Collected data entries:
BEGIN

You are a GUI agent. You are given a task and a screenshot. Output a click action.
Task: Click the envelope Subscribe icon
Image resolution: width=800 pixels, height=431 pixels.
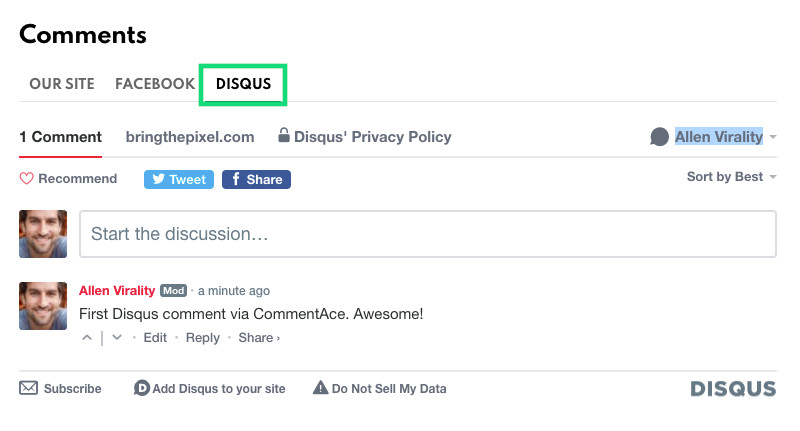pos(29,388)
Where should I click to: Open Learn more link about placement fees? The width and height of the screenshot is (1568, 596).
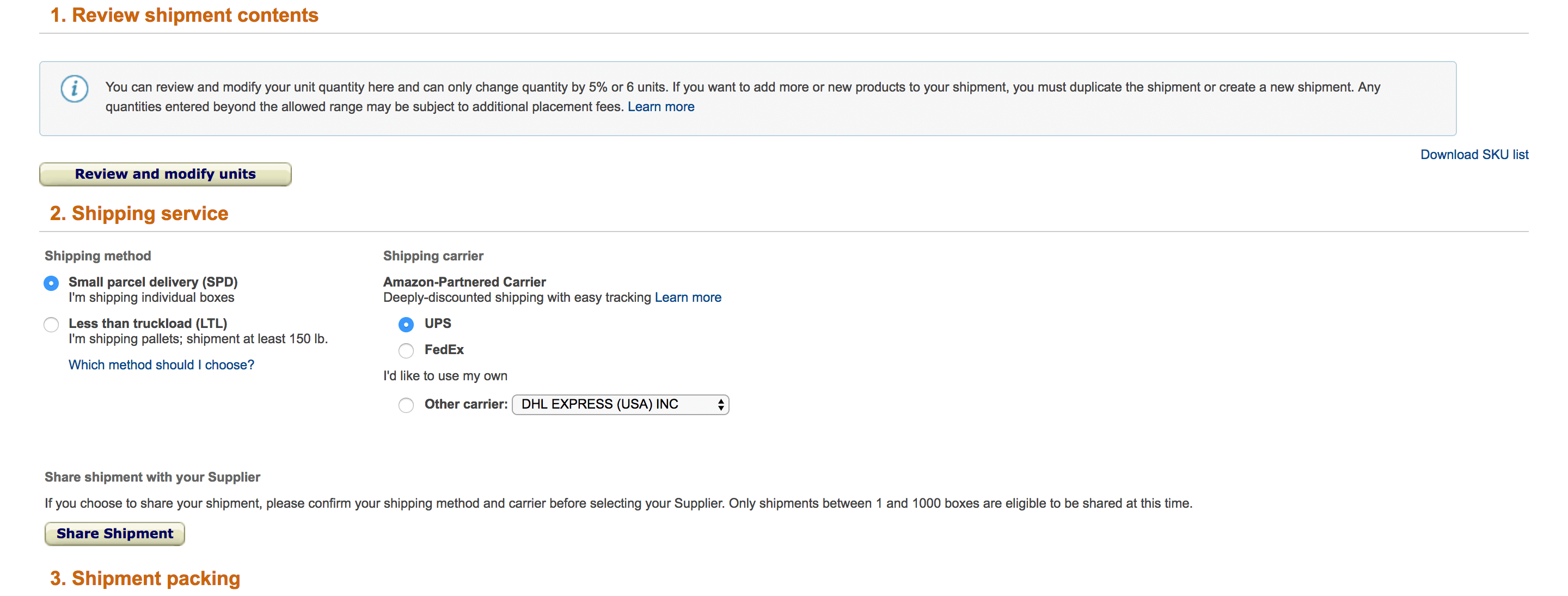pyautogui.click(x=660, y=107)
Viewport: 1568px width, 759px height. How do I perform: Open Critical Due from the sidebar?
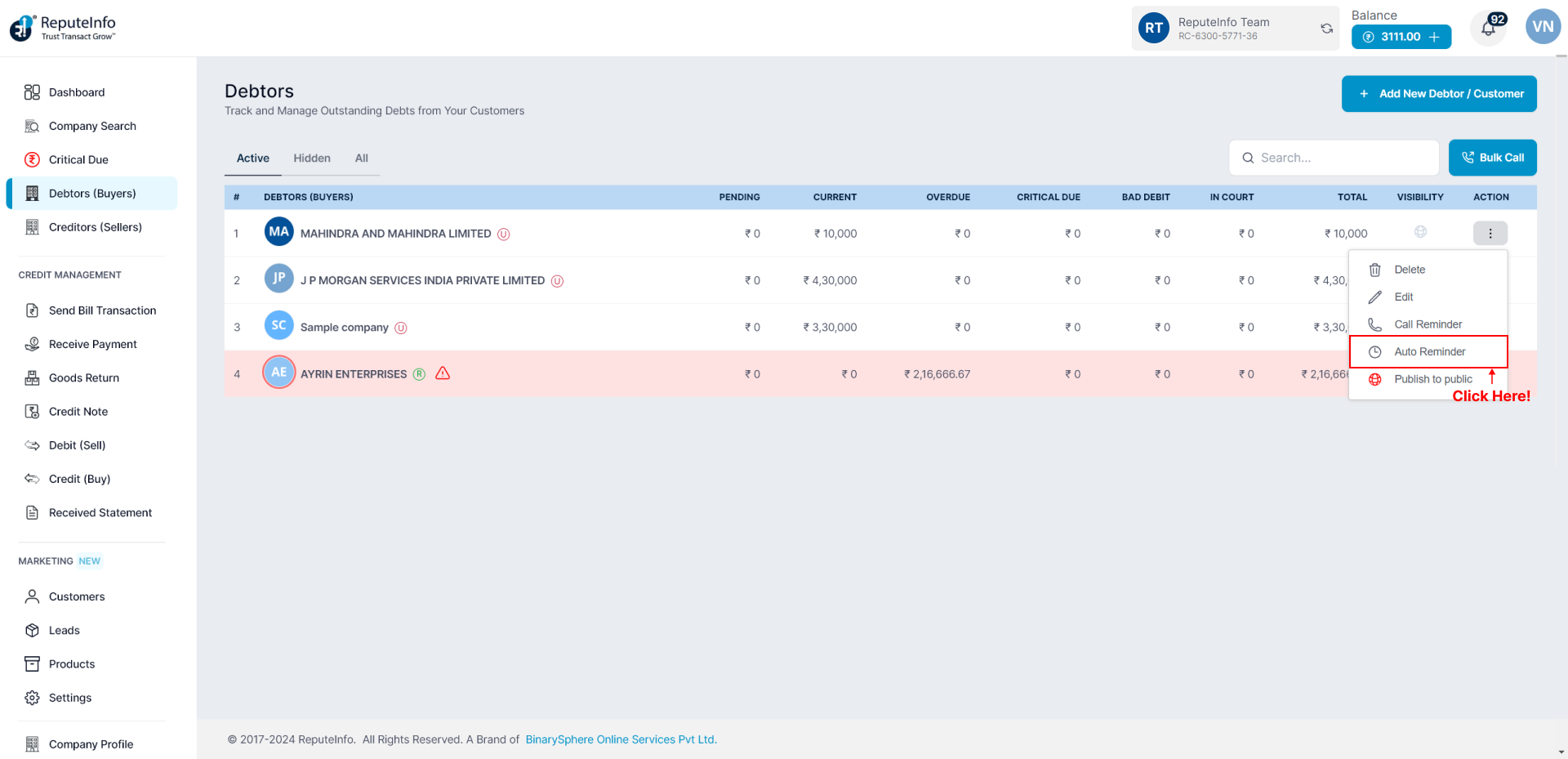click(78, 159)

END

*Work to complete*
Could the entries above be printed again exactly, apart from the pictures?

*Exercise answer*
You are a GUI agent. You are given a task and a screenshot. Output a click action.
Task: Click the envelope Subscribe icon
Image resolution: width=800 pixels, height=431 pixels.
pos(29,388)
Where should I click to: Open Learn more link about placement fees? The width and height of the screenshot is (1568, 596).
pyautogui.click(x=660, y=107)
Viewport: 1568px width, 759px height. How do I perform: Open Critical Due from the sidebar?
click(78, 159)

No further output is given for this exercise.